A vector of sigma values used for kernel calculation.

lowerLimit

The lower limit for the kernel function, default is 1e-7.

upperQuantile

The quantile used for clipping the kernel values, default is 0.85.

normalizeKernel

Whether to normalize the kernel matrix? Default = FALSE. Note that normalization will not affect any downstream analyses, it is for numerical stability and easier interpretation only.

minAveCellNeighor

What is the minimum average number of cell in the neighbor? This step is to help set up the expected sparsity of the kernel matrix. If a kernel sigma value is too small, this result in too few neighbors for most cells, resulting in an overly-sparse matrix that makes the parameter estimation hard. Thus, the sigma values that results in an overly-sparse matrix will be removed for later analysis.

rowNormalizeKernel

Whether the kernel matrix will be row-wise normalized?
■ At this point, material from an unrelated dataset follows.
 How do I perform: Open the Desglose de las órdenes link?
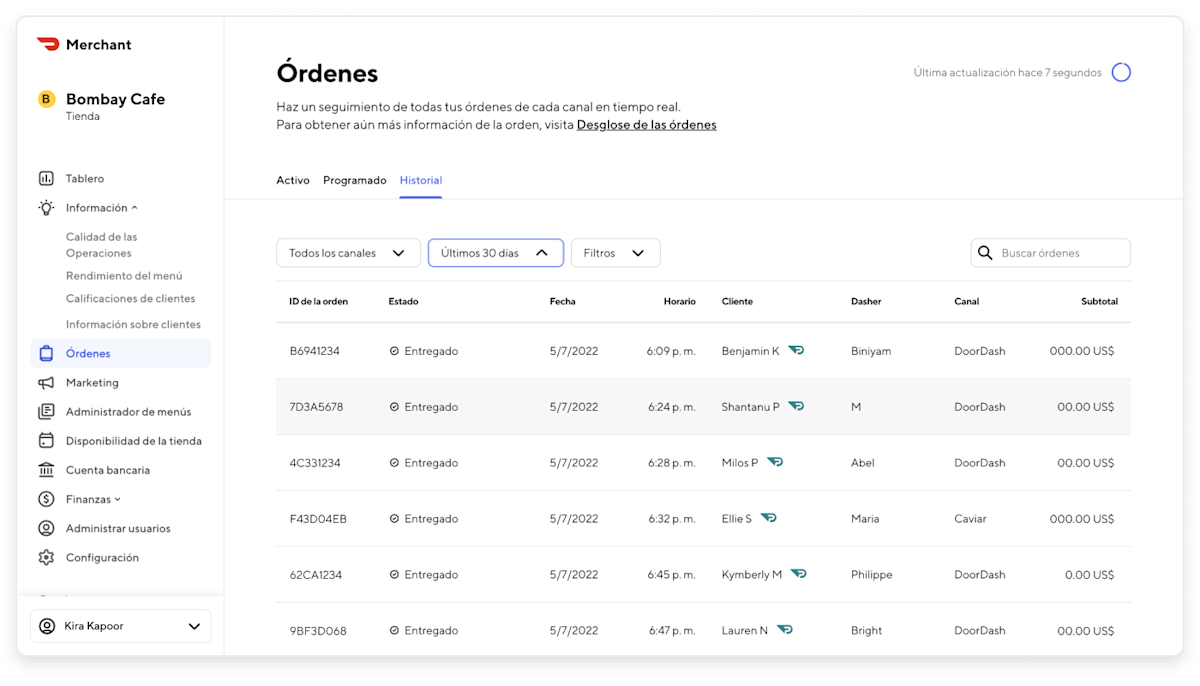[646, 124]
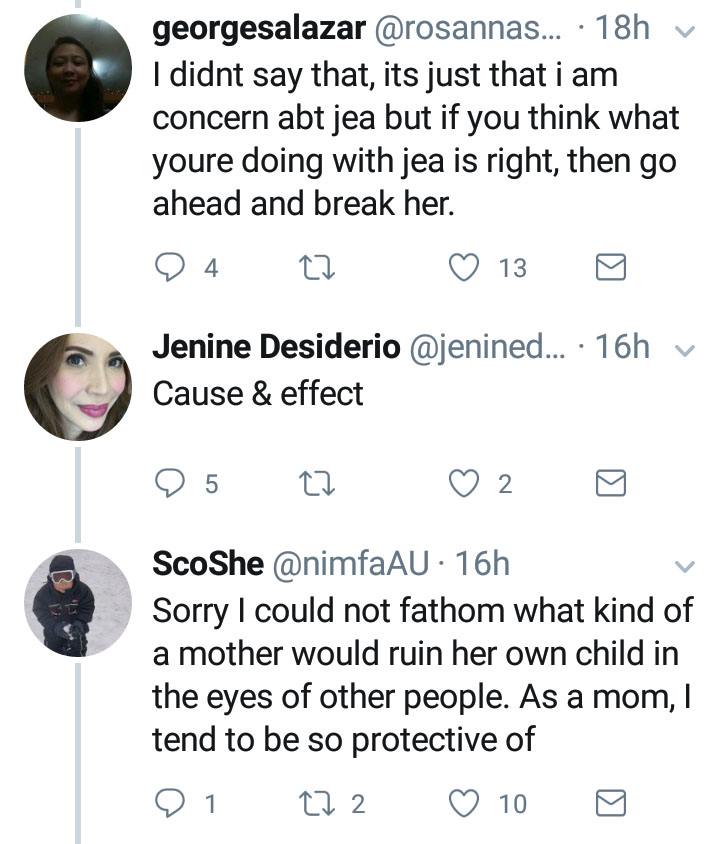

Note that row or column wise normalization will result in an asymmetric result in skrCCA inference.

colNormalizeKernel

Whether the kernel matrix will be column-wise normalized? Note that row or column wise normalization will result in an asymmetric result in skrCCA inference.

verbose

Whether to output the progress and related information

Value

The CoPro object with computed kernel matrices added. The kernel matrices are organized into a three-layer nested list object. The first layer is indexed by the sigma value, and the second and the third layers are cell types

Note

To-do: Shall we include row or column normalization of the kernel?